Dick wrote We Can Build You in 1962 just after writing the Hugo Award-winning The Man in the High Castle, although it took ten years before someone agreed to publish this one as a book. He was attempting to blend his mainstream ambitions with elements of broader science fiction, and it’s unfortunate this style of his was rejected by so many publishers, since he wouldn’t attempt another hybrid like this until his last book, the excellent Transmigration of Timothy Archer.
We Can Build You is one of only a handful of books he wrote in first person, this one told from the point of view of Louis Rosen, co-owner of a company called MASA Associates that decides to build functioning simulacra of Civil War participants for a reenactment. They only get as far as creating a simulacrum of Lincoln’s Secretary of War Edward Stanton, and then later Lincoln himself, before they get tangled up with the businessman Sam Burrows.
Burrows has speculated on land on the moon, and he wants to take MASA’s idea and build simulacra for his lunar property, thinking that people would be more willing to immigrate there if they already had neighbors, even if those neighbors weren’t real. In the meantime, Louis becomes fixated on Maury’s mentally ill daughter Pris, and eventually Louis has a mental breakdown himself when Pris leaves to join up with Burrows.
Dick would tackle the idea of human vs simulacra, although in a much different way, in Do Androids Dream of Electric Sheep? written five years later. In that one he repurposes the names Pris and Rosen which he often did when one of his books went unpublished.

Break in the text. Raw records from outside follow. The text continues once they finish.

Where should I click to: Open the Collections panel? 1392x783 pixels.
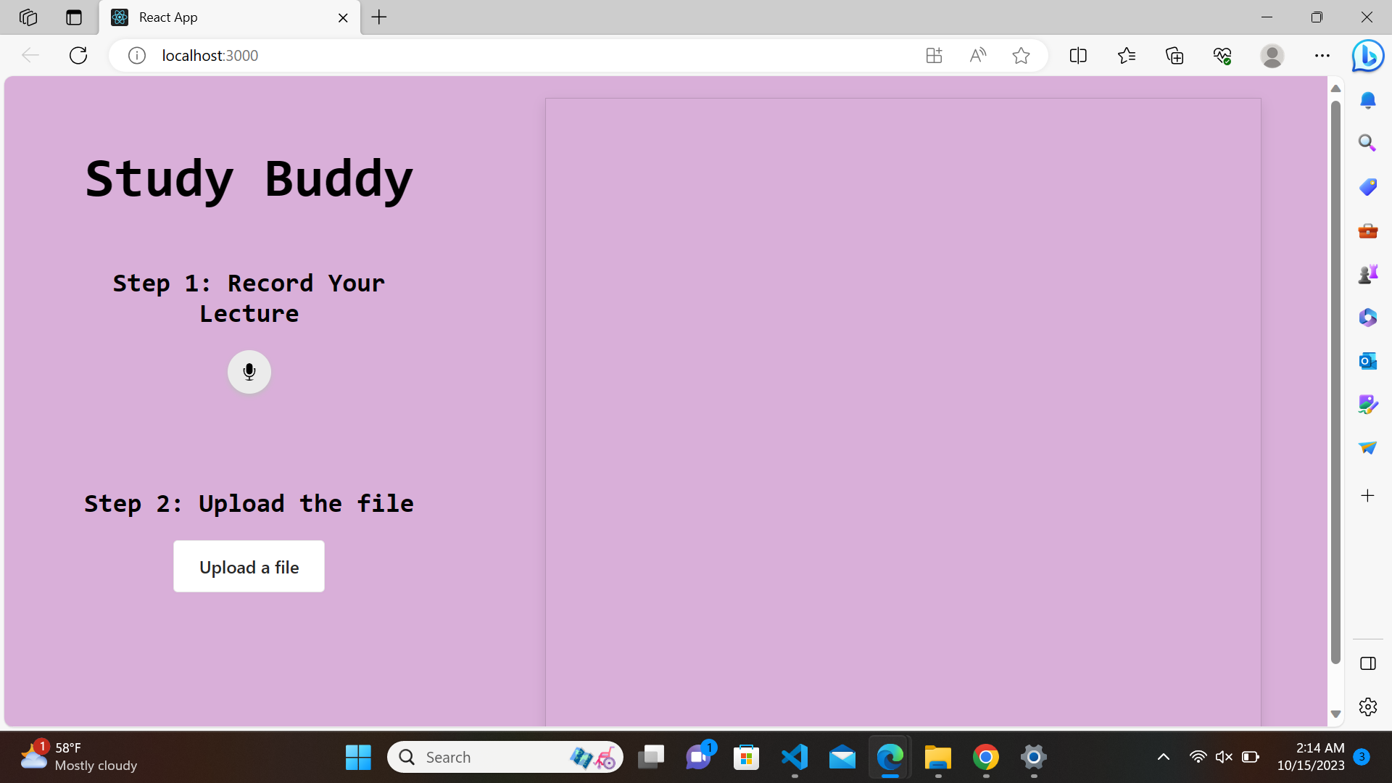click(1175, 55)
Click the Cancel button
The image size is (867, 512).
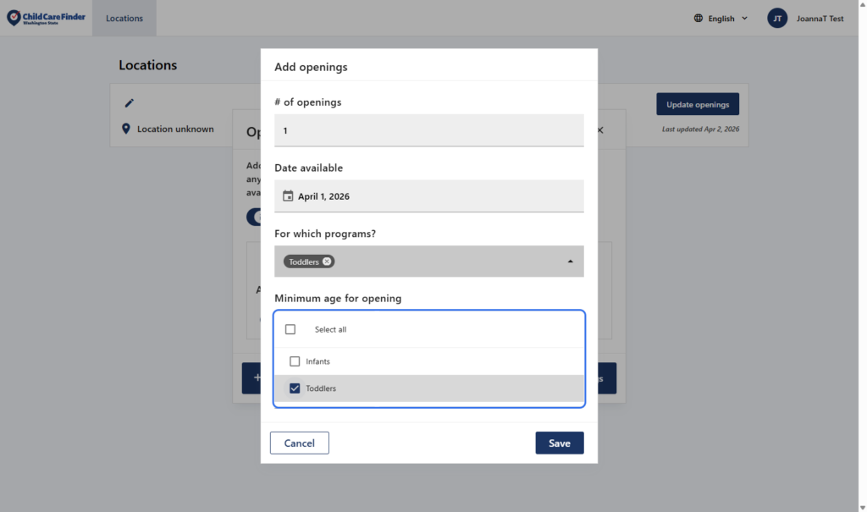(299, 443)
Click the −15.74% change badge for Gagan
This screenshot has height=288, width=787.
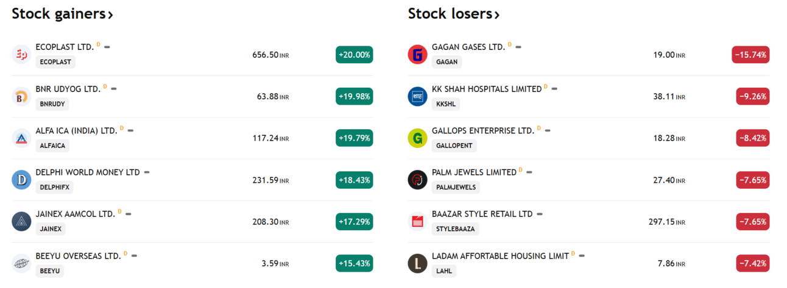pyautogui.click(x=750, y=55)
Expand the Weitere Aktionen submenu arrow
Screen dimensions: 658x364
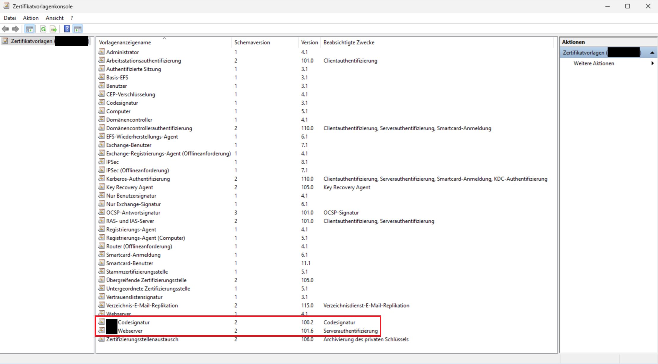[652, 63]
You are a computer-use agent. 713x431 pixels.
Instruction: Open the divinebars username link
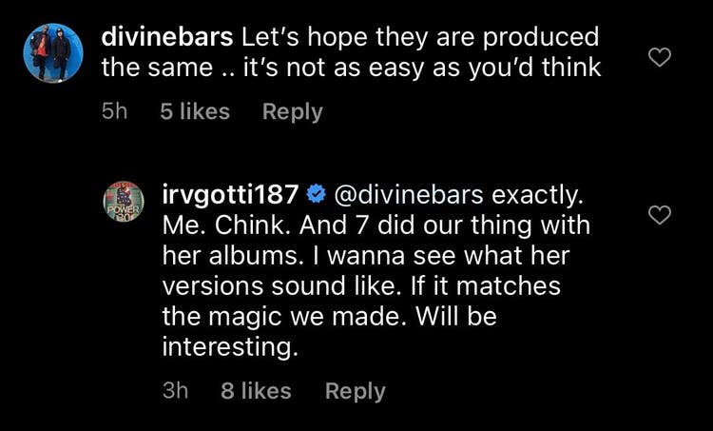166,39
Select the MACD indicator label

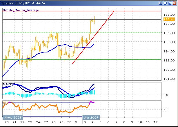[x=7, y=84]
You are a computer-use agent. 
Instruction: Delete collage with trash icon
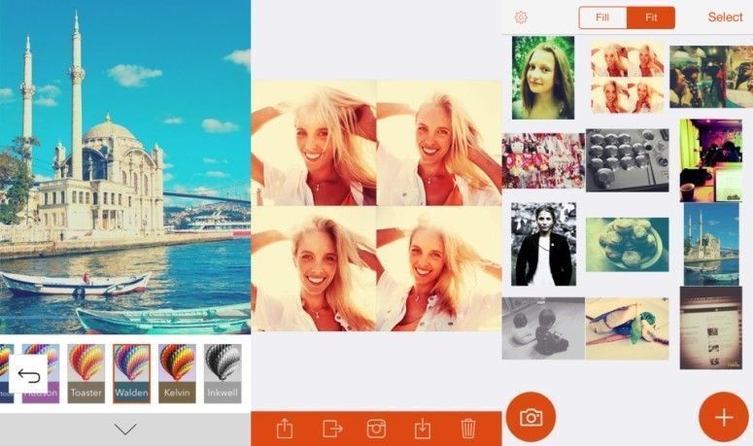pos(468,429)
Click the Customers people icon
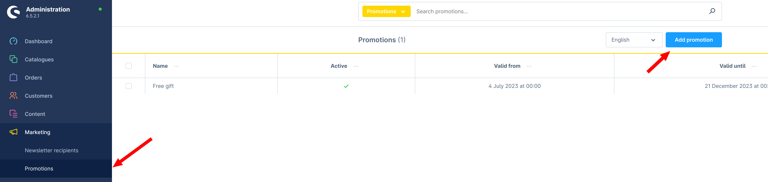 (x=13, y=96)
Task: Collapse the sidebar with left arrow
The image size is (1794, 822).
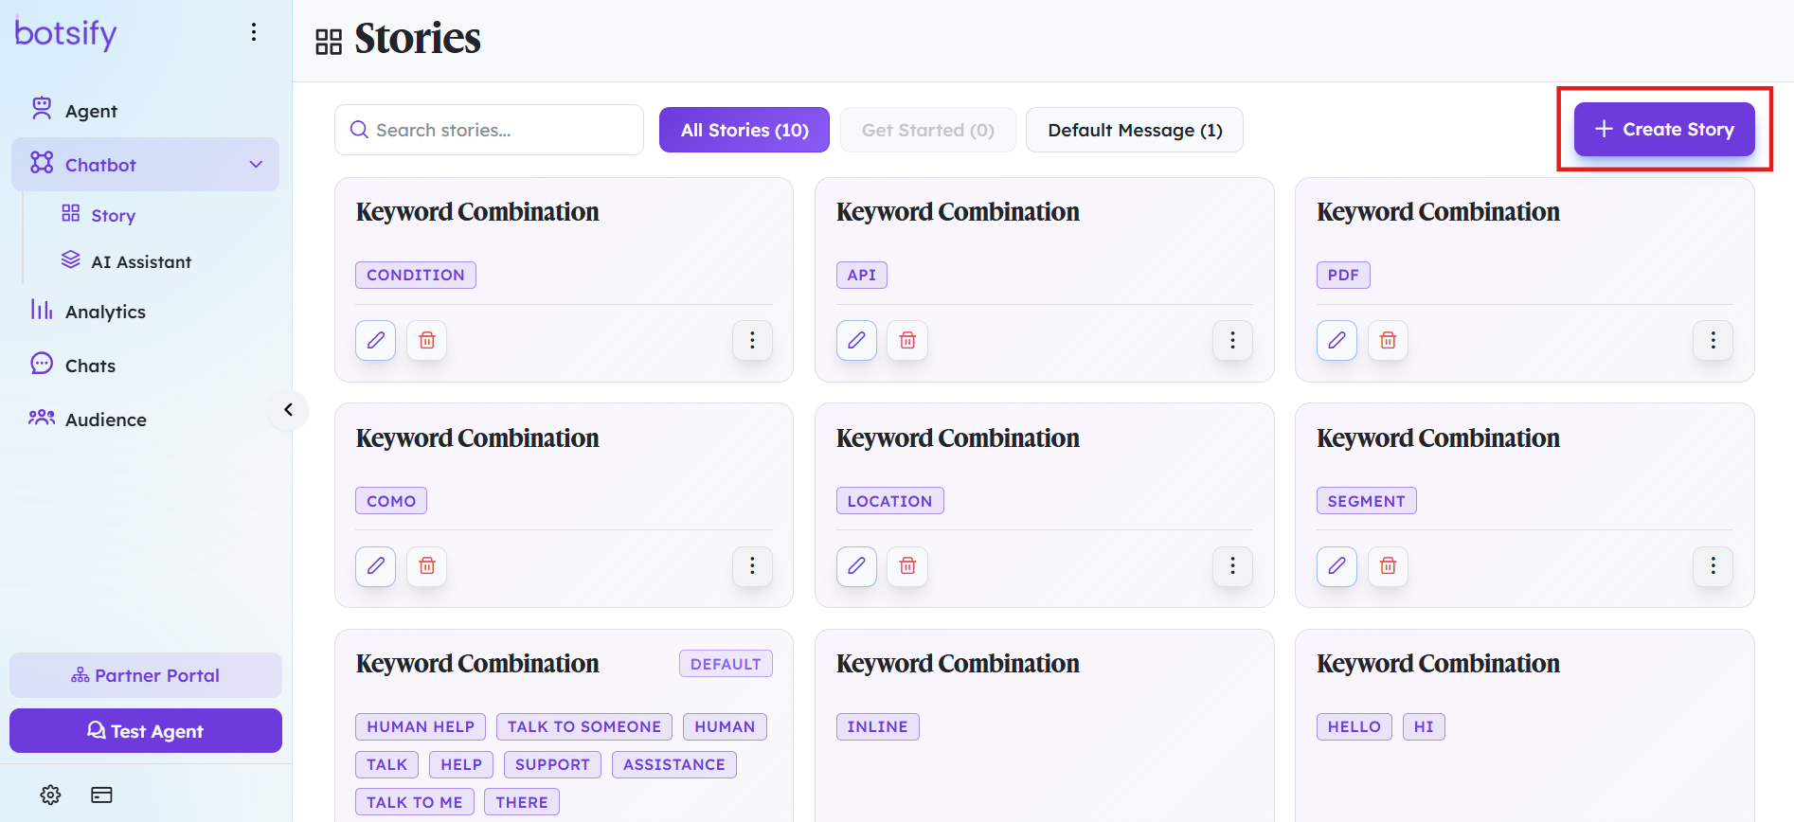Action: tap(289, 410)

Whether or not you like VALIS depends on how much you can tolerate Dick’s ramblings about the events of February/March 1974. See R. Crumb’s take on what supposedly happened to him if you aren’t familiar. Others might find it endlessly fascinating, but it’s never done much for me.
VALIS is narrated by Philip K. Dick himself as he tells the story of the apparent descent into madness of Horselover Fat. Since it’s given away early on, it’s not a spoiler to say Fat and Dick have a Tyler Durden thing going on. ‘Philip’ means ‘Horselover’ in Greek and ‘Fat’ is the German translation of ‘Dick.’
I like the style of his later books, but outside of a few amusing scenes (particularly when Fat tries to avoid talking about religion with his therapist so that he doesn’t get sent back to the psych ward but ends up ranting about the deranged god Yaldaboath when the therapist asks him if he believes in God) this book would make a fine cure for insomnia.
In short: Horselover Fat starts to lose his mind after the suicide of a friend, believes he is being contacted by some kind of alien satellite and eventually goes on a quest to find the reborn savior. The story in the VALIS film that Fat and his friends go see is repurposed from Radio Free Albemuth which was unpublished when Dick wrote this book.